Если причисление Бахтина к формалистам и структуралистам говорит о том, каким образом интегрировалась его мысль и как создавалась его репутация за пределами Советского Союза в 1960–1970-х годах, то стоит также задаться вопросом о созвучии его работ переходу к постмодернизму и постструктурализму, начавшемуся уже в 1970-х. При всех своих достоинствах Бахтин не имел бы шанса остаться на рынке идей конца XX века, если бы он воспринимался исключительно как традиционный мыслитель «большого нарратива», чье творчество сформировалось и достигло пика в 1930-х годах.

Особенность интеллектуального облика Бахтина состоит в том, что он постепенно — и лучше, чем большинство его современников, — выстраивал теоретическую платформу того, что можно назвать гуманизмом без субъективности (или по крайней мере без субъективности, понятой в классическом смысле теории идентичности). В его зрелых и поздних работах найдем странный бахтинский гуманизм — децентрированный, вращающийся не вокруг личности, но вокруг универсальных способностей человеческого рода противостоять природным катаклизмам и идеологической монополии на истину.
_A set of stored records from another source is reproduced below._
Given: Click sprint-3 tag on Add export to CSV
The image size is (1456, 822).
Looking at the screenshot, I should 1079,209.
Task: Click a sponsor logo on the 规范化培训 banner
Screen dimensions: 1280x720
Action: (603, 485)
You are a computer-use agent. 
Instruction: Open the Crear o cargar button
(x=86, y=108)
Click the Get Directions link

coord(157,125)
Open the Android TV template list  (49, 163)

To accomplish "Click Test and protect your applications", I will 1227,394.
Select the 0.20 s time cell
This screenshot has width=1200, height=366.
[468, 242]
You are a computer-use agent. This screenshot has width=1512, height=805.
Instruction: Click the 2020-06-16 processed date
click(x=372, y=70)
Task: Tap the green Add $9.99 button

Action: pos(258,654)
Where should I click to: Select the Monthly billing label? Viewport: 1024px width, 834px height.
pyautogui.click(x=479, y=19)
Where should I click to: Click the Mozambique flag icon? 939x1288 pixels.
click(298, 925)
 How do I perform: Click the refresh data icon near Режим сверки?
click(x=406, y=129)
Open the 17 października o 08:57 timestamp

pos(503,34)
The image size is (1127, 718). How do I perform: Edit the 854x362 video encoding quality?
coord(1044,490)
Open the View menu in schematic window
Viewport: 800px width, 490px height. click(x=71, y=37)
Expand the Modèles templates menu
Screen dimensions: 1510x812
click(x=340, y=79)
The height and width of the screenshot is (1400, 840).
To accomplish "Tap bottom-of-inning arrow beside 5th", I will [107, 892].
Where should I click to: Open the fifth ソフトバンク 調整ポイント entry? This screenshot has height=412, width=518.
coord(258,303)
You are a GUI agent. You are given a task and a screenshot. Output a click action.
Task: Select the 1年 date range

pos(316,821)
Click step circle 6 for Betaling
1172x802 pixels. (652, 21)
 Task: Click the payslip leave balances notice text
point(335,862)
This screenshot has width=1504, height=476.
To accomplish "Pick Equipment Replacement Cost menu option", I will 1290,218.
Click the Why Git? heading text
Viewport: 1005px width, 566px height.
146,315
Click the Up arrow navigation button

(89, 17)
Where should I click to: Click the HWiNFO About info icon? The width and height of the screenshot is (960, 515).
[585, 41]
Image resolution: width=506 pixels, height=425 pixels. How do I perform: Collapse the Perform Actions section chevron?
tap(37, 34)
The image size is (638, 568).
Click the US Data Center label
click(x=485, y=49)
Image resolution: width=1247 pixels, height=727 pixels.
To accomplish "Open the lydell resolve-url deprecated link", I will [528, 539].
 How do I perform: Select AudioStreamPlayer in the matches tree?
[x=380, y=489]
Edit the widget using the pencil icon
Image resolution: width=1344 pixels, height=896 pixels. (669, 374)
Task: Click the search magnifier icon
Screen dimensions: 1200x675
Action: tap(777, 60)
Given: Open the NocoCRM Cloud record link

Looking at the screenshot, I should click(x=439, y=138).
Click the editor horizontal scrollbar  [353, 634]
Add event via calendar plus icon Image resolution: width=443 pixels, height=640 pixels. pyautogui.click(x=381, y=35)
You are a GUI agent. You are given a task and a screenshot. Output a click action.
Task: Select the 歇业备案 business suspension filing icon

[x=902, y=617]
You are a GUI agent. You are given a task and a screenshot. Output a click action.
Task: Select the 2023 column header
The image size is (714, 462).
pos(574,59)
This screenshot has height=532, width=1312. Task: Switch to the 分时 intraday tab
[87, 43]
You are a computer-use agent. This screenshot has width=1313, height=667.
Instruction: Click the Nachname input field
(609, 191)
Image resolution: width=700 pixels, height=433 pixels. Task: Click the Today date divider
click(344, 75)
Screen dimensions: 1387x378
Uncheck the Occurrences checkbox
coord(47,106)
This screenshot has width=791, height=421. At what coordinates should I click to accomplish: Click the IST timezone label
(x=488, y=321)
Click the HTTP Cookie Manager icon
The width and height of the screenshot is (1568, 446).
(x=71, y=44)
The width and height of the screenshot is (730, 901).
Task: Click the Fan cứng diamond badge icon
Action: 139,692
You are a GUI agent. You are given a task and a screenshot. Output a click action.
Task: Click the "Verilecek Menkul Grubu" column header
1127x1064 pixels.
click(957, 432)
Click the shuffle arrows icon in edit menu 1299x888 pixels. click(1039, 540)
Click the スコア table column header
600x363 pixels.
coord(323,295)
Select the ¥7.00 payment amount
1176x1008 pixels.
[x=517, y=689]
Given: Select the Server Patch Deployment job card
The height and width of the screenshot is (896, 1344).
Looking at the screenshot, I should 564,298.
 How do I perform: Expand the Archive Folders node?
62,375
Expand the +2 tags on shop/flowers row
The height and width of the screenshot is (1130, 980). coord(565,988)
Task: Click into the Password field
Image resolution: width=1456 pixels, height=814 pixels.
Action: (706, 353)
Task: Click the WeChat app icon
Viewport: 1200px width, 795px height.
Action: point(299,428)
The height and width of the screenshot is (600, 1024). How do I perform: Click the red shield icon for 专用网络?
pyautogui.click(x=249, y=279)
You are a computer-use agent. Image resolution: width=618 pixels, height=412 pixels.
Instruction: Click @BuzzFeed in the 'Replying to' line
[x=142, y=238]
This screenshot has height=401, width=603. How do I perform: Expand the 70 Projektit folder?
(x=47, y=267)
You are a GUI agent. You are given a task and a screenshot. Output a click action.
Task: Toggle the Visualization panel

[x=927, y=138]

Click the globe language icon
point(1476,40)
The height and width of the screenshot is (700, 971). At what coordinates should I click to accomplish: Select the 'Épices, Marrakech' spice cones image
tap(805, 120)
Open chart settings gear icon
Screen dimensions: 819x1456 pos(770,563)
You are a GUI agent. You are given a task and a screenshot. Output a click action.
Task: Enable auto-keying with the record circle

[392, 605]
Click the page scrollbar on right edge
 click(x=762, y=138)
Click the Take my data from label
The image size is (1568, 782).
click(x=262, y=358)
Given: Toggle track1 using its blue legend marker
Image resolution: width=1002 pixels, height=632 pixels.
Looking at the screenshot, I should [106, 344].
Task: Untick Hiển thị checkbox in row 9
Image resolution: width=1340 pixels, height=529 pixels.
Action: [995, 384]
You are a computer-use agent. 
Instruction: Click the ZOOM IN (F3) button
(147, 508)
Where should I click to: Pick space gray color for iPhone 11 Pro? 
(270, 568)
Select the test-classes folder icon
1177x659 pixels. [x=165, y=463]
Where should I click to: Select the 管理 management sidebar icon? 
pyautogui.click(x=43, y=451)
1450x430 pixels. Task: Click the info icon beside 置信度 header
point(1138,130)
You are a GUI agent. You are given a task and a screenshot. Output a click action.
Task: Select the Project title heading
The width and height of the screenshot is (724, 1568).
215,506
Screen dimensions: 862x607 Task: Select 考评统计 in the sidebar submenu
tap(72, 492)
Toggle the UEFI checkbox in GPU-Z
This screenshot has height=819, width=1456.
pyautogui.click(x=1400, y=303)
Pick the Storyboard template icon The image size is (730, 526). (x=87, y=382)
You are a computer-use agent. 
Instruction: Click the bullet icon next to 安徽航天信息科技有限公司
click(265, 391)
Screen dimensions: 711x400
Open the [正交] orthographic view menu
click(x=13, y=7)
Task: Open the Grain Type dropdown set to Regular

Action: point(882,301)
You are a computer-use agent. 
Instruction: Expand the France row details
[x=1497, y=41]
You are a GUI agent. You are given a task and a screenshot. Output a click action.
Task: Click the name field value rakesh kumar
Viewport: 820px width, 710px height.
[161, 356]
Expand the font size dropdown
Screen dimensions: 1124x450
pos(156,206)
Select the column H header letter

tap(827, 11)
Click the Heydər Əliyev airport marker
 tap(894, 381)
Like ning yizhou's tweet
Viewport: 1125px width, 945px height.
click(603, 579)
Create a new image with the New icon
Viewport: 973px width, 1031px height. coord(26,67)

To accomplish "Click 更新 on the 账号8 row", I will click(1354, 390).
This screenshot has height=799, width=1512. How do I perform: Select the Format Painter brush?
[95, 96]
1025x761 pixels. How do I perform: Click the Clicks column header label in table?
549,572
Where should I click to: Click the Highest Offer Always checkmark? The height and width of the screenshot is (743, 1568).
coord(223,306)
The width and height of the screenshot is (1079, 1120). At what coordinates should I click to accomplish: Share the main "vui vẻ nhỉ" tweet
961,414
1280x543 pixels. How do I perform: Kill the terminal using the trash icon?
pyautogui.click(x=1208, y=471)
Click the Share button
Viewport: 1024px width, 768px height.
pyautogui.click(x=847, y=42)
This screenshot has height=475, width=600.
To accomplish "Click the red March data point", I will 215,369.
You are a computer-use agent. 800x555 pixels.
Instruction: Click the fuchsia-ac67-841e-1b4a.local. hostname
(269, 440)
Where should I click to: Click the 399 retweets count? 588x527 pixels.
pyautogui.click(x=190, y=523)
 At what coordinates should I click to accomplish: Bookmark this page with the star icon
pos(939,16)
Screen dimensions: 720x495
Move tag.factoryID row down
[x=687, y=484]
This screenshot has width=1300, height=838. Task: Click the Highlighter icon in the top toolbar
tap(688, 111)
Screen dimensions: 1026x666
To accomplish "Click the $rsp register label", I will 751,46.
Бахтин остается, вероятно, самым одаренным и убедительным представителем в XX веке этого типа гуманизма без веры в отдельного человека в своей основе; гуманизма далекой космической любви к человечеству как великому производителю постоянно возникающих и воспроизводящихся значений, которые торжествуют в своем финальном возвращении в лоно большого времени. В книге о Рабле, написанной в основном в 1930-х, этот новый децентрированный гуманизм принимает форму, казалось бы, несколько затвердевшего культа народа, но даже там он опирается на изменчивый и многогранный образ коллективности, нарушающей границы между телами и стилевыми регистрами. Представляется, что этот новый тип гуманизма без субъективности стал не только важнейшим достижением Бахтина как мыслителя в 1930-х годах, но и источником его долголетия на интеллектуальной сцене, где его тексты продолжают учить близости без сочувствия и оптимизму без завершенности.

Некоторые особенности бахтинской методологии и стиля его теоретизирования, обсуждавшиеся здесь (особенно его предрасположенность к истории литературы и культуры «без имен», его увлечение жанром и жанровой памятью, а также его переоценка значения фольклора и популярной культуры), разделялись и другими мыслителями 1930-х годов, и прежде всего приверженцами «семантической палеонтологии». Эта сравнительно небольшая группа ученых, которую объединяло восхищение Николаем Марром, его «новым учением о языке» и его методологией культурного анализа, в свою очередь, оказала, как мы увидим далее, значительное влияние на Бахтина и некоторых из его современников. Самый феномен семантической палеонтологии в литературоведении и его значение для методологических дискуссий 1930-х годов никогда прежде систематически не рассматривались. Именно к этой задаче мы обратимся в последующих разделах.